Menjadi langkah mengantasipasi, bencana alam yang pasti terjadi, hanya waktunya saja kapan belum diketahui. Tsunami memang telah terjadi namun bencana lain banjir, tanah longsor, gempa bahkan tsunami bisa muncul lagi, kita harus persiapkan diri menghadapi semua itu," sebutnya.
Lebih lanjut dikatakan, dalam upaya mitigasi bencana pemerintah tidak menutup mata, namun telah melakukan upaya-upaya pencegahan tersebut dengan pembangunan sumber daya manusia dan pembangunan infrastruktur serta mempersiapkan pembangunan untuk jangka pendek dan jangka panjang dalam mitigasi bencana.
Rachmad yang juga Wabub Aceh Barat itu mengajak semua lapisan masyarakat untuk mendoakan keluarga yang telah tiada, baik yang meningal dalam musibah gempa maupun saat tsunami agar mendapatkan tempat yang layak di sisi Allah SWT.
Puing jadi objek wisata
Puing-puing sisa gempa tektonik 9,3 Skala Richter dan gelombang tsunami 12 tahun lalu, sekarang menjadi objek wisata unggulan Aceh.
Ketua Himpunan Pramuwisata Indonesia (HPI) Banda Aceh yang juga korban tsunami Siti Jihadun Nufus kepada Antara mengakui, banyak pelaku usaha traveler menjual paket wisata di Banda Aceh berkunjung ke objek wisata sisa tsunami.
"Setiap paket wisata yang dijual pasti dalam itenery-nya ada kunjungan ke situs tsunami, seperti Kapal PLTD Apung (Punge Blang Cut), Kapal di atas Rumah (Lampulo) serta kunjungan ke Museum Tsumani," katanya.
Guncangan gempa yang disusul tsunami pada 26 Desember 2004 diperkirakan mengakibatkan sekitar 170.000 jiwa warga Aceh menjadi korban keganasan gelombang laut yang bercampur lumpur. Gelombang tsunami itu juga berdampak sampai Malaysia dan Thailand.

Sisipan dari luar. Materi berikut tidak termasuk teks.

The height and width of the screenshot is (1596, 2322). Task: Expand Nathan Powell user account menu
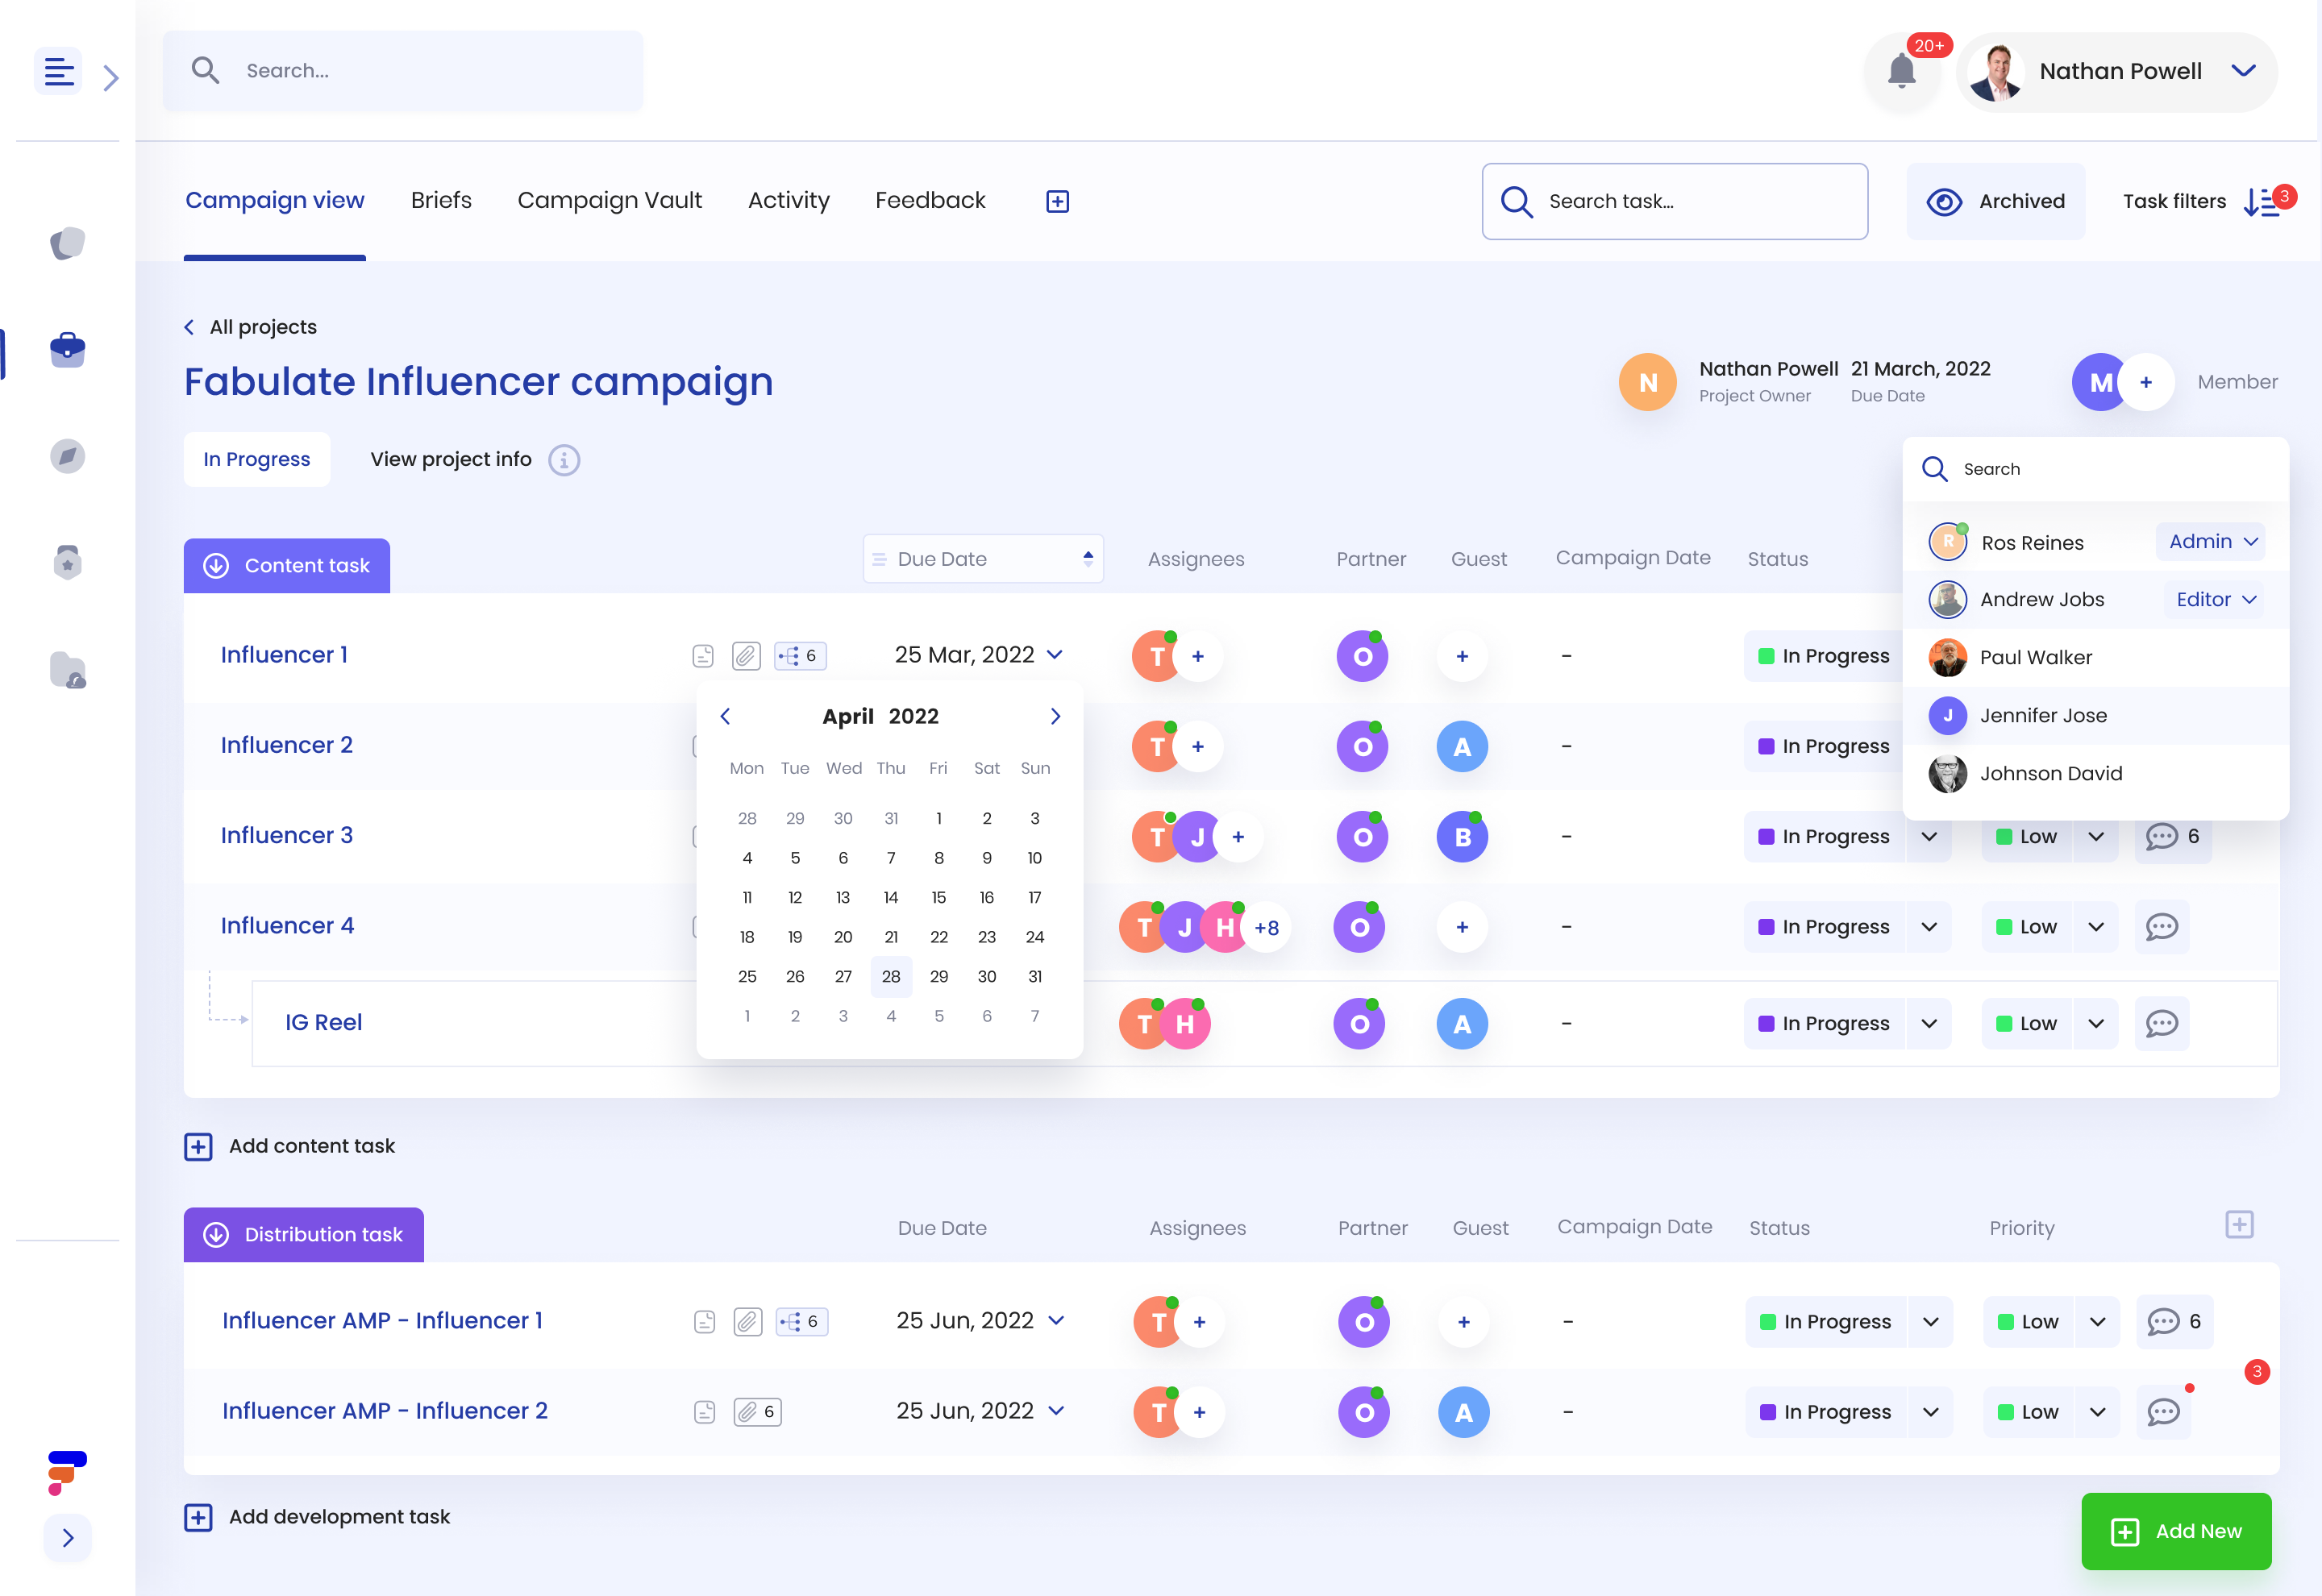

Ketua HPI Kota Banda Aceh itu juga mengakui, sering memandu sejumlah wisatawan lokal maupun asing yang berwisata ke Aceh ke objek-objek wisata tersebut.
"Ketika saya pandu para wisatawan mancanegara yang menumpangi Kapal Pesiar MS Silver Discovery waktu itu ada yang sampai meneteskan air mata mendegar cerita musibah tsunami yang melanda Aceh," kata Jihan, yang saat kejadian itu masih berusia 12 tahun.
Kapal PLTD Apung bobotnya 2.600 ton menjadi saksi bisu tragedi tsunami. Kapal yang semula disiagakan Pelabuhan Ulee Lheue itu dihempas gelombang laut sekira satu kilometer ke daratan, ke permukiman penduduk di Gampon Punge Blang Cut, Banda Aceh.
"Di lokasi Kapal PLTD Apung para wisman dengan seksama mengamati sisa-sisa bangunan tsunami sembari mengabadikan sejumlah gambar di lokasi yang dianggap menarik," katanya.